Scientific Area
Abstract Detail
Nº613/949 - Resilient Nature of Cosmopolitan Mosses in the Mediterranean Basin: Insights into Climate-Driven Molecular Adaptation
Format: ORAL
Authors
Mahmoud Magdy1,2, Olaf Werner1, Rosa M. Ros1
Affiliations
1 Department of Plant Biology, Faculty of Biology, Murcia University, Murcia, Spain
2 Department of Genetics, Faculty of Agriculture, Ain Shams University, Cairo, Egypt
Abstract
Across Mediterranean mountainous regions and surrounding lowlands, the ecological resilience of cosmopolitan mosses, Bryum argenteum Hedw., Ceratodon purpureus (Hedw.) Brid, and Funaria hygrometrica Hedw. delineated distinct clades. Our research story provides insights into the interaction between landscape diversity, climate change, and molecular adaptation in mosses. The genetic analyses of B. argenteum along the gradient surface of the Sierra Nevada Mountains compared to Tenerife Island unveiled a story of recurrent colonization spanning over millennia.
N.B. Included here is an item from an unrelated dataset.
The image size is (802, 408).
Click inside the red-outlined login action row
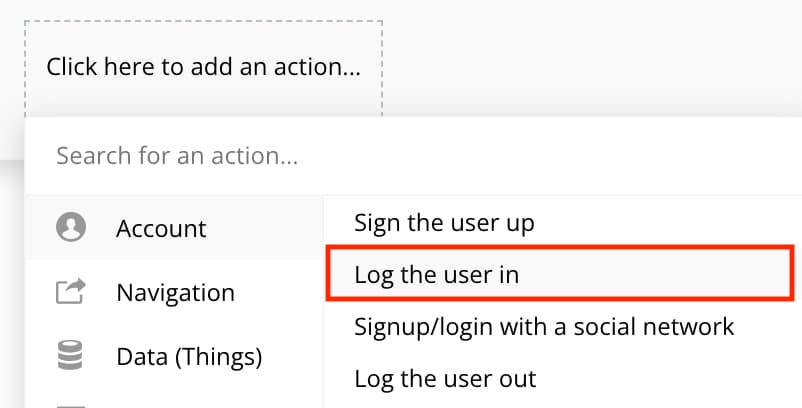560,274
Despite indications of native status, shared haplotypes with continental areas suggest recent introductions. Clade distinctions among genotypes mirrored enduring climatic barriers between the highlands and lowlands of the Sierra Nevada Mountains, influencing migration dynamics. In C. purpureus, morphological variations posed challenges in taxonomic delineation. The evolutionary trajectory and the emergence of a new Ceratodon species through peripatric speciation, genome expansion, and skewed sex ratios within the Mediterranean landscape. These genetic insights led to the identification of Ceratodon amazonum Nieto-Lugilde, O. Werner, S.F. McDaniel Ros and the consideration of Ceratodon conicus (Hampe ex Mull. Hal.) Lindb., as a nothospecies, emphasizes the delicate impact of environmental factors on moss taxonomy amidst changing landscapes. Exploration of F. hygrometrica across the Sierra Nevada Mountains highlighted the correlation between landscape diversity and genetic makeup. Diverse landscapes harbored higher genetic diversity, possibly linked to spore establishment challenges in unsuitable environments. Altitudinal gradients influenced genetic structures, while precipitation and temperature shaped specific genetic markers, underscoring the pivotal role of environmental heterogeneity in shaping genetic diversity. Our ongoing investigation into the Heat-Shock Factor gene family aims to unravel mosses molecular responses to climatic shifts, using F. hygrometrica as a model. Deciphering genetic variations and expression dynamics among genotypes will illuminate how these molecular mechanisms orchestrate adaptive responses to high temperatures and dehydration, offering insights into mosses adaptive strategies amidst climate change challenges.